## YOUR OBJECTIVE:
Every record below needs to be retyped exactly as it appears.
"""
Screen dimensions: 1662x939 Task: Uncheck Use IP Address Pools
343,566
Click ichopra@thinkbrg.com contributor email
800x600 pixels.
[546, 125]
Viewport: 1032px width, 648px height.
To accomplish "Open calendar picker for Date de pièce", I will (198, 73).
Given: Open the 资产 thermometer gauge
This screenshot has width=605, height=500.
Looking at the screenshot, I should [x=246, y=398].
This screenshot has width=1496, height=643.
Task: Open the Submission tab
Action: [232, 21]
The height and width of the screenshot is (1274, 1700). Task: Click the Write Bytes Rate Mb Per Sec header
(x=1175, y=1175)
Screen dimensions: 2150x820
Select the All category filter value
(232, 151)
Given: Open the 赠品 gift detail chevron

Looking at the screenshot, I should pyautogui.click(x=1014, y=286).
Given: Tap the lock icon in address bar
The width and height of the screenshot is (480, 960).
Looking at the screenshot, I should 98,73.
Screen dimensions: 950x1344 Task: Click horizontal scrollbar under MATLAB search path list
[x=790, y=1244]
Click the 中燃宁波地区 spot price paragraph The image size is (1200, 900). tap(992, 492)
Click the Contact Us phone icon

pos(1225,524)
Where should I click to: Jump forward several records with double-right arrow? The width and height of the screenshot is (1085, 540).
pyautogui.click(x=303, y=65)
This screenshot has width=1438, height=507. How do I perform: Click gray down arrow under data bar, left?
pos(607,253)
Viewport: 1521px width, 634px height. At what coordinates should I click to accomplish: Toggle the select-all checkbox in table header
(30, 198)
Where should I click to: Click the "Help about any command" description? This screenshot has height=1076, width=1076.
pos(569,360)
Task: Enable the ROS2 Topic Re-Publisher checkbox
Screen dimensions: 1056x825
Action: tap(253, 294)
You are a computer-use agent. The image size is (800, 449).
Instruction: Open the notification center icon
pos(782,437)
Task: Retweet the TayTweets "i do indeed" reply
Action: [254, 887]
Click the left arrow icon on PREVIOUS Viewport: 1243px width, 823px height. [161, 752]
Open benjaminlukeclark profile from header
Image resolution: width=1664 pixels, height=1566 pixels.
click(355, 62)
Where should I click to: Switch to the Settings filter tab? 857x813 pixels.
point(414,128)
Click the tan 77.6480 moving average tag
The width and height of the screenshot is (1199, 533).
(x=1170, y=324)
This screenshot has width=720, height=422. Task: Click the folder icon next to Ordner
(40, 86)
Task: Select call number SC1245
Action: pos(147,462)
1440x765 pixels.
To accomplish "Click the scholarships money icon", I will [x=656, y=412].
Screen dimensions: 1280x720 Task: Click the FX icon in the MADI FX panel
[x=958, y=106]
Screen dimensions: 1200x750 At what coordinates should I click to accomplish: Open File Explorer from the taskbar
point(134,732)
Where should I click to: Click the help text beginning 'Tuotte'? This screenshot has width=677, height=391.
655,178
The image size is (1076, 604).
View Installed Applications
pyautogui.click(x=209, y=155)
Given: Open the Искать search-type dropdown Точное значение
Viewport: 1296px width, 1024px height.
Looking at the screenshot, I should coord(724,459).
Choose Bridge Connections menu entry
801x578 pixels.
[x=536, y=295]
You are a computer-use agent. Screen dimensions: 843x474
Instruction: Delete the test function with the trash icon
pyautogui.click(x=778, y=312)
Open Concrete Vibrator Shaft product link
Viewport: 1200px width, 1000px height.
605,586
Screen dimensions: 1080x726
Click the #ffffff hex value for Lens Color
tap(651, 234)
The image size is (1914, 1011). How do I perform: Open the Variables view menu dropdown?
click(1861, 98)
"""
## EXPECTED OUTPUT:
Screen dimensions: 1662x939 Task: Uncheck Use IP Address Pools
343,566
Click ichopra@thinkbrg.com contributor email
800x600 pixels.
[546, 125]
Viewport: 1032px width, 648px height.
To accomplish "Open calendar picker for Date de pièce", I will (198, 73).
Given: Open the 资产 thermometer gauge
This screenshot has width=605, height=500.
Looking at the screenshot, I should [x=246, y=398].
This screenshot has width=1496, height=643.
Task: Open the Submission tab
Action: [232, 21]
The height and width of the screenshot is (1274, 1700). Task: Click the Write Bytes Rate Mb Per Sec header
(x=1175, y=1175)
Screen dimensions: 2150x820
Select the All category filter value
(232, 151)
Given: Open the 赠品 gift detail chevron

Looking at the screenshot, I should pyautogui.click(x=1014, y=286).
Given: Tap the lock icon in address bar
The width and height of the screenshot is (480, 960).
Looking at the screenshot, I should 98,73.
Screen dimensions: 950x1344 Task: Click horizontal scrollbar under MATLAB search path list
[x=790, y=1244]
Click the 中燃宁波地区 spot price paragraph The image size is (1200, 900). tap(992, 492)
Click the Contact Us phone icon

pos(1225,524)
Where should I click to: Jump forward several records with double-right arrow? The width and height of the screenshot is (1085, 540).
pyautogui.click(x=303, y=65)
This screenshot has width=1438, height=507. How do I perform: Click gray down arrow under data bar, left?
pos(607,253)
Viewport: 1521px width, 634px height. At what coordinates should I click to accomplish: Toggle the select-all checkbox in table header
(30, 198)
Where should I click to: Click the "Help about any command" description? This screenshot has height=1076, width=1076.
pos(569,360)
Task: Enable the ROS2 Topic Re-Publisher checkbox
Screen dimensions: 1056x825
Action: tap(253, 294)
You are a computer-use agent. The image size is (800, 449).
Instruction: Open the notification center icon
pos(782,437)
Task: Retweet the TayTweets "i do indeed" reply
Action: [254, 887]
Click the left arrow icon on PREVIOUS Viewport: 1243px width, 823px height. [161, 752]
Open benjaminlukeclark profile from header
Image resolution: width=1664 pixels, height=1566 pixels.
click(355, 62)
Where should I click to: Switch to the Settings filter tab? 857x813 pixels.
point(414,128)
Click the tan 77.6480 moving average tag
The width and height of the screenshot is (1199, 533).
(x=1170, y=324)
This screenshot has width=720, height=422. Task: Click the folder icon next to Ordner
(40, 86)
Task: Select call number SC1245
Action: pos(147,462)
1440x765 pixels.
To accomplish "Click the scholarships money icon", I will [x=656, y=412].
Screen dimensions: 1280x720 Task: Click the FX icon in the MADI FX panel
[x=958, y=106]
Screen dimensions: 1200x750 At what coordinates should I click to accomplish: Open File Explorer from the taskbar
point(134,732)
Where should I click to: Click the help text beginning 'Tuotte'? This screenshot has width=677, height=391.
655,178
The image size is (1076, 604).
View Installed Applications
pyautogui.click(x=209, y=155)
Given: Open the Искать search-type dropdown Точное значение
Viewport: 1296px width, 1024px height.
Looking at the screenshot, I should coord(724,459).
Choose Bridge Connections menu entry
801x578 pixels.
[x=536, y=295]
You are a computer-use agent. Screen dimensions: 843x474
Instruction: Delete the test function with the trash icon
pyautogui.click(x=778, y=312)
Open Concrete Vibrator Shaft product link
Viewport: 1200px width, 1000px height.
605,586
Screen dimensions: 1080x726
Click the #ffffff hex value for Lens Color
tap(651, 234)
The image size is (1914, 1011). How do I perform: Open the Variables view menu dropdown?
click(1861, 98)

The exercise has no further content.